Bloomberg News

MGM Plans $750 Million in Bonds as Some Refuse Extension

March 15, 2012

MGM Resorts International (MGM) got its lowest interest rate on unsecured notes in almost five years with a boosted $1 billion bond offering, highlighting the recovery of the biggest casino operator on the Las Vegas Strip.

MGM’s 7.75 percent, 10-year notes, sold today at 5.47 percentage points above similar-maturity Treasuries, were up from the $750 million the company had sought, according to data compiled by Bloomberg. That’s the lowest on unsecured debt from the company since May 2007.

Standard & Poor’s revised its outlook on MGM, rated B-, to “positive” today, citing growth trends in Las Vegas and reduced refinancing risk.

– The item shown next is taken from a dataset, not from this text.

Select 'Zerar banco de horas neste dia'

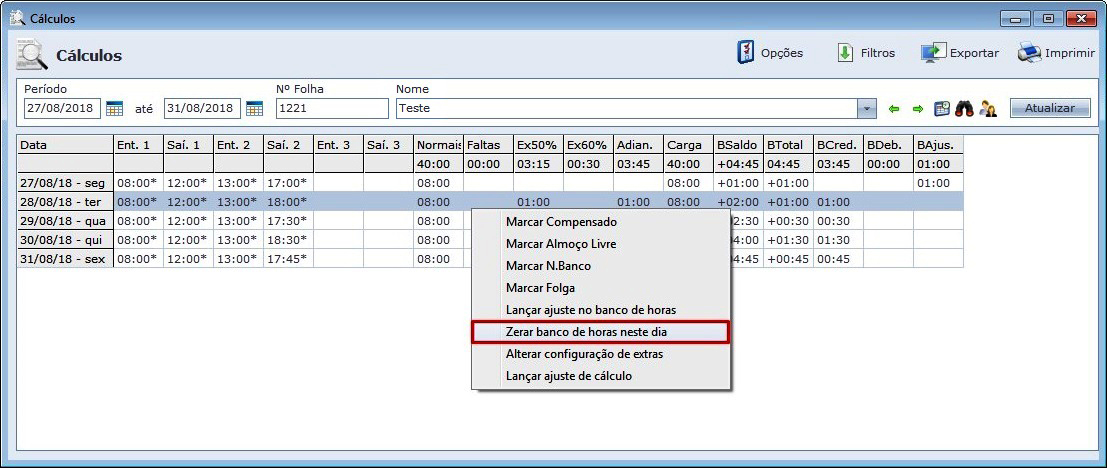point(600,332)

That’s improved from as low as CCC in the first half of 2009. The company sold $850 million of 8.625 percent, seven-year notes in January at the lowest unsecured interest rate it obtained since before the economic downturn, Dan D’Arrigo, MGM’s chief financial officer and treasurer, said in a Feb. 22 conference call.

MGM’s average borrowing cost on outstanding debt is 8 percent, “so for every 1 percent improvement in rate that we can achieve, that’s an incremental $125 million in interest rate and incremental free cash flow to our company,” he said. “As we go forward, we believe there will be more opportunities to further reduce these borrowing costs and improve our overall free cash flow.”

March 2010 Sale

Despite the longer maturity on today’s note, the coupon is lower than the notes issued in January, Bloomberg data show. In May 2007, the Las Vegas-based company sold 7.5 percent debt due in June 2016, the data show.

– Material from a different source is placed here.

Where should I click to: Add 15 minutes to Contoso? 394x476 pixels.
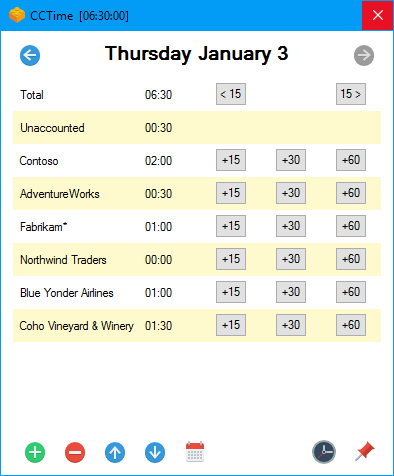231,160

Speculative-grade yields tumbled to 7.6 percent as of yesterday from as high as 10.2 percent in October, according to Bank of America Merrill Lynch index data.

The debt will help pay $965 million owed to term loan lenders as of March 14 that refused to extend commitments as well as to pay back other outstanding borrowings, MGM said in a statement today.

The company extended the maturity on $1.8 billion of loans to February 2015 while $1.3 billion remains due in February 2014, MGM said in a Feb. 27 regulatory filing.

MGM sold 10-year notes in March 2010, issuing $845 million of 9 percent senior secured debt at a yield of 5.29 percentage points more than similar-maturity Treasuries, according to data compiled by Bloomberg. The securities traded at 111.75 cents on the dollar to yield 7 percent as of March 9, according to Trace, the bond-price reporting system of the Financial Industry Regulatory Authority.

‘Constant Issuer’

The casino operator will “need to be a constant issuer” in the debt market as it faces $8.5 billion of maturities in the next four years, CreditSights Inc. analysts wrote in a March 6 research note.

About 62 percent of holders of MGM’s $3.5 billion credit facility agreed to push out the due date to Feb. 23, 2015, from Feb. 21, 2014, the company said in the filing last month. Lenders that extended can receive a 20 percent reduction in their credit exposure, according to the filing.

The company’s bonds issued in January were boosted from a planned $500 million bond sale to $850 million based on demand, D’Arrigo said in the conference call last month.